─── Data listing ───

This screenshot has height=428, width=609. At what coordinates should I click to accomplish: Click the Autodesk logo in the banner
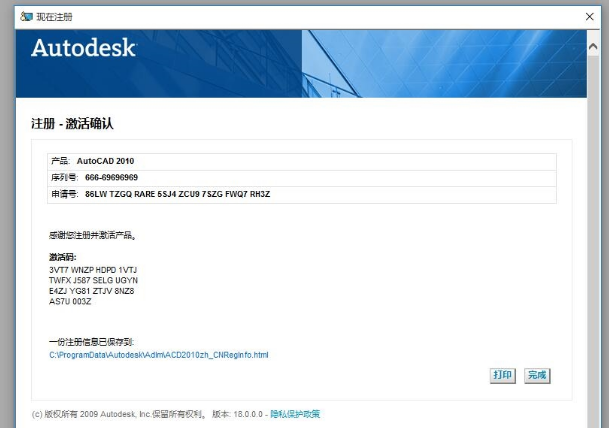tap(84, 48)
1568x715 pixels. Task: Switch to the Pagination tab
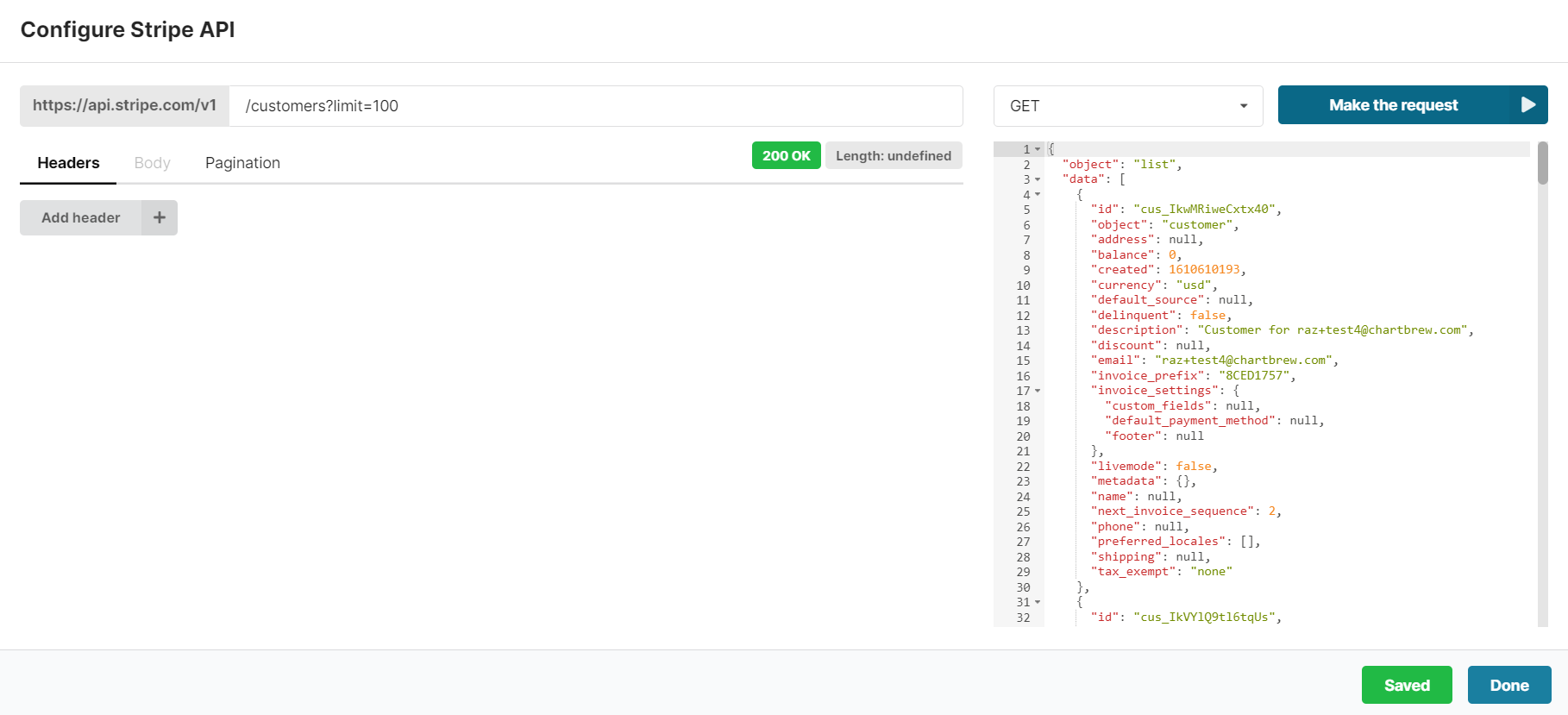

───
─── Data listing ───

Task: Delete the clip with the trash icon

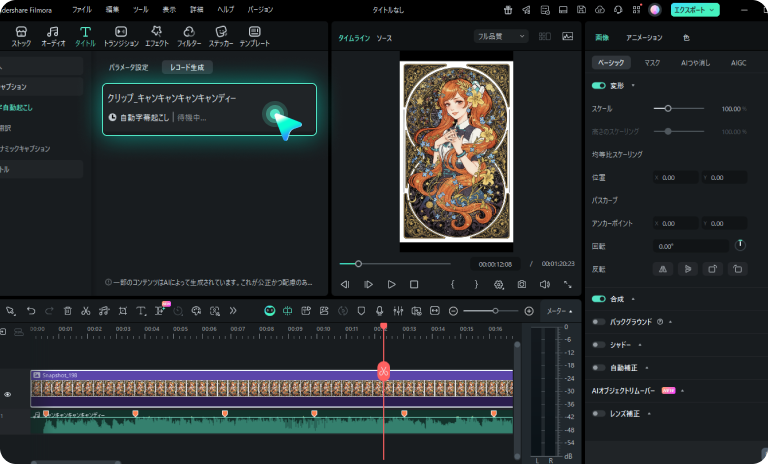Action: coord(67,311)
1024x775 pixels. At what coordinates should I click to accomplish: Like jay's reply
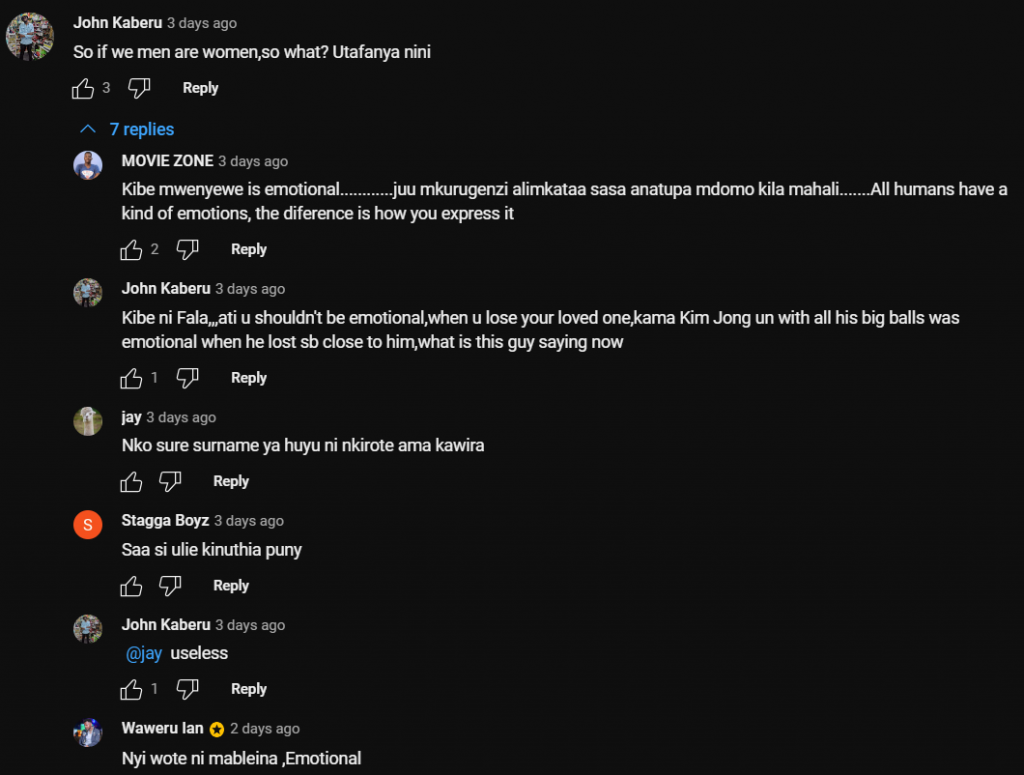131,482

───

** Work required **
Range to copy from the listing above: the line containing "This screenshot has" down to the line containing "1568x715 pixels. Task: Switch", both included. Reproduce it exactly, minus the pictures, and add nothing.

** Written response **
This screenshot has height=428, width=609. At what coordinates should I click to accomplish: Click the Autodesk logo in the banner
tap(84, 48)
1568x715 pixels. Task: Switch to the Pagination tab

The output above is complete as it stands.